Sene 1978 Portekiz’de Zonal turnuva var. Zonal=Dünya birinciliği seçme bölgesel turnuvaları. Ben o sene konservatuvar sınavlarına girip neticeyi bilmeden Portekiz’e gitmiştim ve turnuva 1.5 ay sürmüştü. 22 kişi döner turnuva. Konservatuvarı kazandığımı dönünce öğrenmiş ve okuluma 45 gün geç başlamıştım… Evet, İstanbul Lizbon ve oradan da faro… Belki inanmayacaksınız ama beş uçak değiştirip gidebilmiştik Faro ya Turhan YILMAZ ile… Bizim zonda Yugoslavlar İtalyanlar… Ve şimdi tam olarak hatırlayamadığım çok kuvvetli oyuncular vardı. Balkaniyatlardan tüm yugoları tanıyordum. Luboyeviç, Knezeviç, Matuloviç ve iki gm daha vardı. Tabiki sadece bunlar Yugoslav. Evet, raykoviç ve velimiroviç. İdi unuttuğum Yugo GM lar… İlk turda bana Luboyeviç çıkmıştı. O beyazdı. 1.e4 Af6 2.e5 Ad5 3. b3 oynamış ve beni feci şekilde mat etmişti. İlk turdan sonra toplantı yapılmış ve turnuvanın döner sistem olmaması istenmişti. Özellikle yugolar istemiyorlardı uzun olmasını oylama yapılmıştı ben de olmasın diye oy vermiştim. Şayet kabul olsaydı ilk tur iptal edilecekti benim de canıma minnet ancak olmadı ve 22 veya 24 oyuncu lig usulü oynandı turnuva… O kadar uzun maratona üç gün de boş gün eklenince siz düşünün milletin halini. Otel çok büyük ve lüks idi. Öğleki her oyuncuya özel kocaman odalar tahsis edilmişti çünkü ölü mevsim olup otelde sadece oyuncular ve garsonlar vardı. Turnuva ilerledikçe kişiler de guruplara ayrılmıştı. Akşamları 5 Yugo ve ben bir odada toplanıp 4 kişi briç geri kalan iki kişi de yıldırım oynardık. O zamanlar içki kullanmayan yok gibiydi. Biz de yani altımız hem briçi hem de yıldırımı şarabına oynar vakit geçirirdik. Turnuvada ilk altıya giren oyuncular interzonal hakkını elde ederlerdi… Ben hayatımda ilk kez gerçek tekila ile orada tanışmış ve iyi arkadaş olmuştum. Şişesi zannederim 5-6 esküdo idi… Böceği bile vardı altında… Zaten yugolar beni aralarına bu yüzden almışlardı…

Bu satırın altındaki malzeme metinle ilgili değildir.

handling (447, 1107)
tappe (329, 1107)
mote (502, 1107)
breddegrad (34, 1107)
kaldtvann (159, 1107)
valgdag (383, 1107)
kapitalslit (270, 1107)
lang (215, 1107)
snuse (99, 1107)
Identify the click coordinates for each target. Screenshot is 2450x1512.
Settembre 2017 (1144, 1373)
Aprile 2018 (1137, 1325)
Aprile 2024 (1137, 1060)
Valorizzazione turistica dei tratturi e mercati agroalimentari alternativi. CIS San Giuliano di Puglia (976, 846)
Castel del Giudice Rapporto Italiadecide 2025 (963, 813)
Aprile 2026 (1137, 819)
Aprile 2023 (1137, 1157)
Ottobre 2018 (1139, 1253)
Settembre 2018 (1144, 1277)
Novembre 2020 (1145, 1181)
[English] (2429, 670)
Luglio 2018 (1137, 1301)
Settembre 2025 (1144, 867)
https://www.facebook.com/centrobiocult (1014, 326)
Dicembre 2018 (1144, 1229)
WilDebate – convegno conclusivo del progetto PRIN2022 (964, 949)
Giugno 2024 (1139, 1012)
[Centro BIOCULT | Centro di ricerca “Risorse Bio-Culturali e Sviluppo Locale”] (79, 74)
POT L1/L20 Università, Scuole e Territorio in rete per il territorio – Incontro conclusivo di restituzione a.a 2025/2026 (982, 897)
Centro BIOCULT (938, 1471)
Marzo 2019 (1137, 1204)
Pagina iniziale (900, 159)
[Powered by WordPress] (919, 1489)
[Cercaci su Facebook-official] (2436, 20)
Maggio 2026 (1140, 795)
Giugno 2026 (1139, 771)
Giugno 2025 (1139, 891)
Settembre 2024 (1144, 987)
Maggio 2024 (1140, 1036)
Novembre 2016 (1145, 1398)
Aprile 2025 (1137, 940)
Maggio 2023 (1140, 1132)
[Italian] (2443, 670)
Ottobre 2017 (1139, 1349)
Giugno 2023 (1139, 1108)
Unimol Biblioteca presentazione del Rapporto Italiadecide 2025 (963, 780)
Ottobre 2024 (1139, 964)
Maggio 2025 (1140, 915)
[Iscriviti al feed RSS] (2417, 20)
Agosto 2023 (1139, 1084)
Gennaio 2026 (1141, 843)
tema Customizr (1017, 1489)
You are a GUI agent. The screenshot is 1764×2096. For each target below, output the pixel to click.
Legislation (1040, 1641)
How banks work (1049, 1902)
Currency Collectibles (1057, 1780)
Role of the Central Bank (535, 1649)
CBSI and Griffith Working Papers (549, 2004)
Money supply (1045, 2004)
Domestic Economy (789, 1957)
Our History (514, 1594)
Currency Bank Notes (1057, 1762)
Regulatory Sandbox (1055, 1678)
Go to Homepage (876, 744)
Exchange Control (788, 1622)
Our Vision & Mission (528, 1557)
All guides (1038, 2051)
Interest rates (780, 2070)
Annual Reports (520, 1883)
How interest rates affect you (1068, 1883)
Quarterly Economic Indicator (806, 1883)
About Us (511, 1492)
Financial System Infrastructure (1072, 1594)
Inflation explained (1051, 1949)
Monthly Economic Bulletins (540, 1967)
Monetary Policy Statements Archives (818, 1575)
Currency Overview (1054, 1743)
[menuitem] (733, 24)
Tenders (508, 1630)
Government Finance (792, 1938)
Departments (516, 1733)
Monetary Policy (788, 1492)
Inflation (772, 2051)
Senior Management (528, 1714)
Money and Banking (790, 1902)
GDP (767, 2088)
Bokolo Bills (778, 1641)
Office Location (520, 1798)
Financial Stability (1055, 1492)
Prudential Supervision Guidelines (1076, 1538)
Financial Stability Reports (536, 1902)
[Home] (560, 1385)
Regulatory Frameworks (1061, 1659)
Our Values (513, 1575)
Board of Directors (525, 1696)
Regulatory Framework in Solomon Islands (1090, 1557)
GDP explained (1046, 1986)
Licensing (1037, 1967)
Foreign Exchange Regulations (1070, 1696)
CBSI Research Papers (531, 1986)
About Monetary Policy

Turun birinde Knezeviç ile oynuyorum zannederim fil finali eşit piyonlar aynı renkli filler ancak ilginç bir şekilde adam siyah şahıyla gelip benim a4 erimi alıyor ve çare bulamıyorum ve gizli hamle yapıp oyun ajurne olacak. Düşünüp düşünüp ama gerçekten kafa patlatıp hamlemi yaptım ve zarfa koydum. Çok da az vaktim vardı. Düşünüp bir şey bulamamıştım ancak adam gelip a4 erimi alacak ya ben de gizli hamle olarak a5 sürmüştüm. Onun eri a6 da ve siyah filler var bari öyle kaybedeyim kaybedeceksem demiştim. Akşam yemekten sonra rutin olarak gene briç ve yıldırım devam tabiki. Ben Knezeviç ile yıldırım oynarken “Öney terk et de sabah ikimiz de kalkmayalım bak a5 den gelip a4 ü alıyorum” demez mi… Ama benimki artık a5 e sürülmüştü ya .. Neyse sabah oldu bizimki zarf açılınca a5 hamlemi görünce iki kez baktı yazılı olan hamleye ve başladı düşünmeye ve bir hamle yapıp remi teklif etti.. Daha sonra çok analiz ettiler meyerse benim o hamle eşitliği sağlayan tek hamleymiş.. Hissi kablel vukuu…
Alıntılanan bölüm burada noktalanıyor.